• Stated goal: Lay out the records below as a numbered list, skipping any blank lines. Leave the pictures out of your answer.

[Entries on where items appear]
((
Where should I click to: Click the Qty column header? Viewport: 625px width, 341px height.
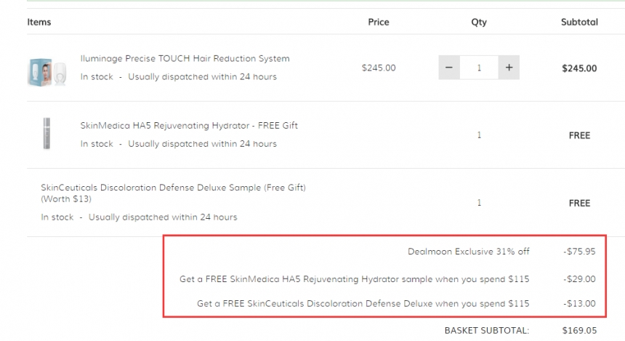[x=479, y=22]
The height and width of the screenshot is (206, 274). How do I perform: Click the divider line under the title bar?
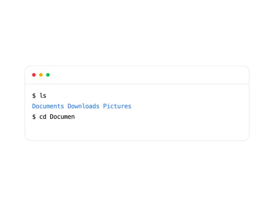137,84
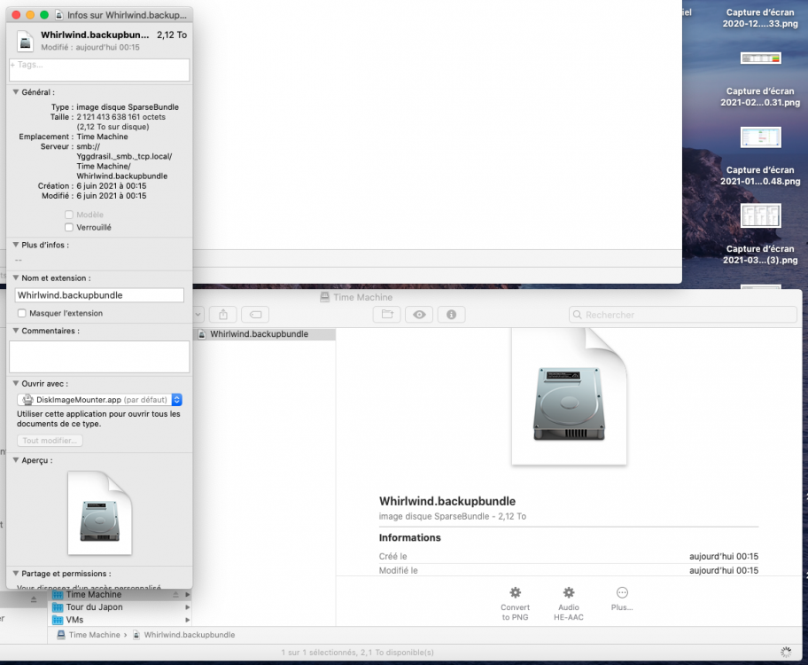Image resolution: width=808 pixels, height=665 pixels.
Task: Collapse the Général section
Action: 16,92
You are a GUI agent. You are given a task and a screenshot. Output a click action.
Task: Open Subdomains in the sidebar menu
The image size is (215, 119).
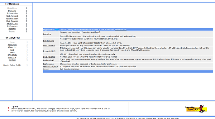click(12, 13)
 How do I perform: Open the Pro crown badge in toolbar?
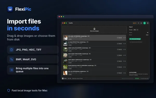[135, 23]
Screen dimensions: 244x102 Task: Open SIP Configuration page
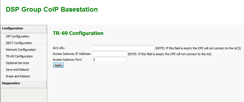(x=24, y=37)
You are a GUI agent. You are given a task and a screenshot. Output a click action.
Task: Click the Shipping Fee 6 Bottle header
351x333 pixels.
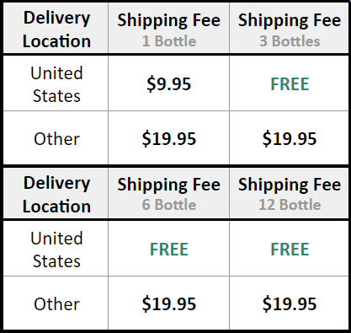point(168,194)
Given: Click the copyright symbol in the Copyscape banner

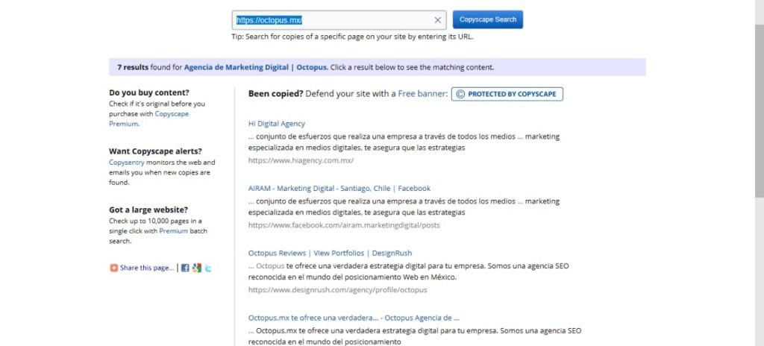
))
• Task output:
1. Where should I click to: Click the Qty column header? Viewport: 625px width, 341px height.
2. [x=479, y=22]
3. The height and width of the screenshot is (206, 274). How do I perform: Click the divider line under the title bar?
4. 137,84
5. Image resolution: width=808 pixels, height=665 pixels.
6. Task: Collapse the Général section
7. Action: 16,92
8. You are a GUI agent. You are given a task and a screenshot. Output a click action.
9. Task: Open Subdomains in the sidebar menu
10. The image size is (215, 119).
11. click(12, 13)
12.  How do I perform: Open the Pro crown badge in toolbar?
13. [135, 23]
14. Screen dimensions: 244x102 Task: Open SIP Configuration page
15. (x=24, y=37)
16. You are a GUI agent. You are given a task and a screenshot. Output a click action.
17. Task: Click the Shipping Fee 6 Bottle header
18. 351x333 pixels.
19. point(168,194)
20. Given: Click the copyright symbol in the Copyscape banner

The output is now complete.